眼見頃刻間三叔就要掉下山崖,情急之下,我連忙解下腳上的綁腿繩,想也沒想的用力超前一縱身,身體連續翻滾著慢慢接近正在向下滑落的三叔,我抓住時機,一把扯住三叔的肩膀,隨後趁著慣性未減,拔出匕首朝著地麵使勁紮去,期望以此穩住身形,降低下滑速度,讓胖子抓住時機,隨後拽住我尚未完全鬆開的綁腿繩。卻不想隨著匕首在山崖前深深的犁出一個傾斜的“一”字,身體一頓竟然瞬時倒轉過來,雖然下滑的身形瞬間改變了,但是下滑的速度卻沒有一點改變。

眼見我和三叔距離百尺山崖的崖邊,越來越近,就在我和三叔手足無措,感覺自己無法左右生死之際,忽然間,我感到手上的匕首一沉,似乎山石下麵有什麽把匕首掩住了?

我心中暗道祖師爺保佑,隨即趕緊抓緊匕首,穩住身形,牢牢拽住身下的三叔,期望胖子他們抓住這一難得時機,把我和三叔救上來。我臉貼著地麵費力的朝坡上看去,此刻上麵的人已經站好隊形,胖子正小心翼翼的扶繩下來,說話間胖子就到了我麵前,我一手持著匕首,一手拽著三叔,此刻就是想說話也說不出來了!胖子來到我跟前,二話不說,上來就將繩子縛到我的肋下,隨後纜繩一把抓住三叔的手臂,而後告訴上麵的人慢慢往上拽。

到達崖頂後,我感覺兩隻胳膊酸肌瘤的沒有一點力氣,幾乎連大壯遞給我的水壺都接不住。胖子將他隨手取下的匕首還給我,我剛要伸手去接,隻聽崔師叔一聲且慢,隨後他一把將胖子遞到我眼前的匕首拿了過去,我正自詫異間,就見崔師叔手持匕首麵露笑意?

崔師叔指著那把匕首的刃尾處問三叔:“老三,你看這是不是白膏泥?”三叔湊近仔細一看,頓時驚訝的說:“這不就是白膏泥嗎?山石下怎麽會有這種東西?難道說這山崖下麵埋著一座古墓?但是我從沒聽說過有哪一座古墓是建立在崖頂山巔的!

會不會這裏曾是建造古墓的一個材料堆放地,或者是工匠們一個臨時的施工點?”崔師叔想了想說:“你說的這些,不是沒有道理,但是還有一種情況,你沒說到?

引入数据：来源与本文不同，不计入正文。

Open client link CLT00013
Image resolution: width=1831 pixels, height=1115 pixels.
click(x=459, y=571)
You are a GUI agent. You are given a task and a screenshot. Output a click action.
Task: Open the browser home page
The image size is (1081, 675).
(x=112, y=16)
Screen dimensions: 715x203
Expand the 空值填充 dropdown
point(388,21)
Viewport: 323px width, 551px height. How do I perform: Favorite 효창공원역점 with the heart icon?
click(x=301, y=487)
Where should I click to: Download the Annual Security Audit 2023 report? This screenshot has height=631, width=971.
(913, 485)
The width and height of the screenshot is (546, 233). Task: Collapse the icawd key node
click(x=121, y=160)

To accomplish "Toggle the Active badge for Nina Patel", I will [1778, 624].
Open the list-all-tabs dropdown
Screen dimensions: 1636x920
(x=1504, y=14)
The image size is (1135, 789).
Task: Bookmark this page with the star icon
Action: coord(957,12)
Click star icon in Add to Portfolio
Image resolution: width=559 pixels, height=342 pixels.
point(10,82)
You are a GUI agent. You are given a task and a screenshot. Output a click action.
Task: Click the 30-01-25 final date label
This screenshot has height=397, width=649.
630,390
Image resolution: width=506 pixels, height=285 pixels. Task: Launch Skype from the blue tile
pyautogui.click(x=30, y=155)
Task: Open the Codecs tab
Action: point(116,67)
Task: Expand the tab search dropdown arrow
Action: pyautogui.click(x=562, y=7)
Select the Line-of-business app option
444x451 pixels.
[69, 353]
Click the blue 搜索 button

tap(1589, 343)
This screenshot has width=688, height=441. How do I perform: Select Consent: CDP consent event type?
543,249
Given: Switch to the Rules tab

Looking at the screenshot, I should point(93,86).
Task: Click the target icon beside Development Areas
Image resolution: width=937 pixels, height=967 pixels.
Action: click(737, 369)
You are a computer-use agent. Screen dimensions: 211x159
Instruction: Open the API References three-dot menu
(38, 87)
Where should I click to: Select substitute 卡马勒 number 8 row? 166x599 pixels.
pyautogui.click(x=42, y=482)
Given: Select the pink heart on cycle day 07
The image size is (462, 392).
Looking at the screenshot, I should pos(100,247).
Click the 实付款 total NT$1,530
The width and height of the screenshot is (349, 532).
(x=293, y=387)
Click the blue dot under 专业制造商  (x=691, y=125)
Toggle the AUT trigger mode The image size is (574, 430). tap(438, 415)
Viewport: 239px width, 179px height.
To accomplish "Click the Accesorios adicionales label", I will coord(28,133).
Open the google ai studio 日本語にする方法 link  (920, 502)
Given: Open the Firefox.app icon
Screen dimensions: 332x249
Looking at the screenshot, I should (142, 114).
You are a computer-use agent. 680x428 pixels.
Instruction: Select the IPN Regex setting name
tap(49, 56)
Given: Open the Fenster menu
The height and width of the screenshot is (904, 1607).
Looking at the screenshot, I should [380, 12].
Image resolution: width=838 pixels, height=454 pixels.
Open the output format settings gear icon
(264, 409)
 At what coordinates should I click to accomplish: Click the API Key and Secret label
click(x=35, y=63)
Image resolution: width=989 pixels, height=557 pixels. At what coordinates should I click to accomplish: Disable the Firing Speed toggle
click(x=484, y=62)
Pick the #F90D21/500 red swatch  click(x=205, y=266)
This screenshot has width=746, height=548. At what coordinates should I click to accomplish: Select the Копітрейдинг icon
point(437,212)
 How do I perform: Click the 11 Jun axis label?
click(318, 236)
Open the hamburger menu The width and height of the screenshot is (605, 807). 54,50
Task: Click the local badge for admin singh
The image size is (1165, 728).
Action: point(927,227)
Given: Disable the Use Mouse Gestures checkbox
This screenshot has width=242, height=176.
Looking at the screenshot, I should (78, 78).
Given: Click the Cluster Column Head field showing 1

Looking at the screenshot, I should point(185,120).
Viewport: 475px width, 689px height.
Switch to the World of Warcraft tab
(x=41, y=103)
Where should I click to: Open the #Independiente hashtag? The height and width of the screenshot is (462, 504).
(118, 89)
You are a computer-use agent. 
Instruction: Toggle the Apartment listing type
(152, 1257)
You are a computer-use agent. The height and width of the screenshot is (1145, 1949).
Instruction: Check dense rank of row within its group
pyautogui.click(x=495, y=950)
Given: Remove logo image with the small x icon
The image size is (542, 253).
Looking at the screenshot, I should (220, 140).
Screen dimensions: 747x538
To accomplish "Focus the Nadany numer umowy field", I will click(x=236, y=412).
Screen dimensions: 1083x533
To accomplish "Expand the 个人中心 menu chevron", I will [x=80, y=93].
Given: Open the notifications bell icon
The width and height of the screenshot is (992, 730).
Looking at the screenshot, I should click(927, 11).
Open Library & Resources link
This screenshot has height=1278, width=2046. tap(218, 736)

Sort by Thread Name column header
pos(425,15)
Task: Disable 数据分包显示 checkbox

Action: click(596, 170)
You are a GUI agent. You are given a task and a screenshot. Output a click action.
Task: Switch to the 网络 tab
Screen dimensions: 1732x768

記得我師父跟我們說過,古人雖然崇尚禮儀,講求文明,但是對於罪大惡極,或是反抗他們的人,卻沒有一點寬恕,就拿犯上作亂的事來說吧,隻要失敗被對方抓住了,幸運的死法是統治者一聲令下,將叛亂者連同九族一起拉出去一起砍頭,要是遇上了殘暴的皇帝,那死法可就多了去,比方說:我們聽過的活剝皮,下油鍋,淩遲死,腰帶斬,蛇池,酒林,炮烙……”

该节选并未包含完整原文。